Balinor waited until they'd long left the old house behind, until after they'd had to hide from a Spotter for a second time in the shadows of an overhang, before replying. "You know why we have to, Merlin. Don't ask stupid questions. We've been over this too many times and it's always for the same reason. You should understand by now." He paused in his grumbling spiel to skirt around a larger puddle in his path. "Word's circulating of sorcerers in the area. Some tattle-tale reported a sighting to the authorities. Those Hunters, they won't put up with you and they won't put up with me if they hear tell of us our whereabouts
Merlin peered up at his father as he trotted at his side. In the residual radiance of the Spotters, he could make out the tension tightening his father's face into hard planes. Balinor glanced down at him sidelong and there was sadness beneath the hardness of his expression. "And all of your little friends? How do you think they'd feel if they found out about your gift, hm?"
Merlin was silent. There wasn't truly accusation in his father's tone, even when accounting for the ring of anger, for regret drowned it out. That only made it worse, somehow, and Merlin dropped his chin to his chest, biting his lip and tightening his fingers where they clutched at the straps of his rucksack.
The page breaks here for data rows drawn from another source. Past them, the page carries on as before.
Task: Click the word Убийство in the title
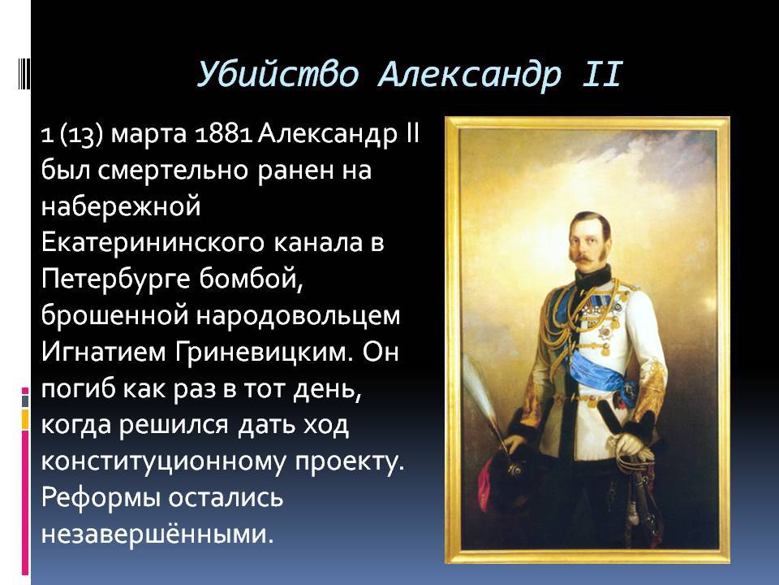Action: [x=278, y=76]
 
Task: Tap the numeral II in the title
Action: [x=602, y=75]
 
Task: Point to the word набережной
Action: [x=121, y=206]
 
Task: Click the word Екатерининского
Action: [x=153, y=244]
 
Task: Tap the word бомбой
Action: [x=251, y=280]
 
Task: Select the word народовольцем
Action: [x=298, y=315]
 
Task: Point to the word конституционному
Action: [x=163, y=462]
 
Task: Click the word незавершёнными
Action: [x=157, y=535]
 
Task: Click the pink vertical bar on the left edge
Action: [x=25, y=502]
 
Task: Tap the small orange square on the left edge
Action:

It was made worse when Balinor continued some minutes later, speaking the words Merlin had known would arise but dreaded to hear in a nearly inaudible voice. "Next time you find yourself an injured bird or something, Merlin, don't touch it. Just bloody well let it die. Better it than us."
Merlin had never healed a broken creature with his magic again after that. He'd never been able to heal much of anything, really, not with his father's words hanging over his head.
It was at eleven years old that he truly understood how personal the Elimination of magic-users was. It wasn't until it was he being chased by the Hunters for the first time that he realised. Until his father was shot by an electrical bullet, Balinor collapsing into a writhing seizure as the green-clad pursuers closed ranks around them.
No, it wasn't until Merlin had been forced to use his magic to save them both that he understood in all certainty how dangerous it was to be a sorcerer, and that meant it was dangerous for him. It was a lesson long in coming but one he never forgot.
There wasn't all that much left of the lake. To say it had dried up would be an exaggeration, but not by much. It was a pond, really, a tranquil plane of undisturbed water that was forever shrouded in a wispy blanket of mist even on the brightest of days.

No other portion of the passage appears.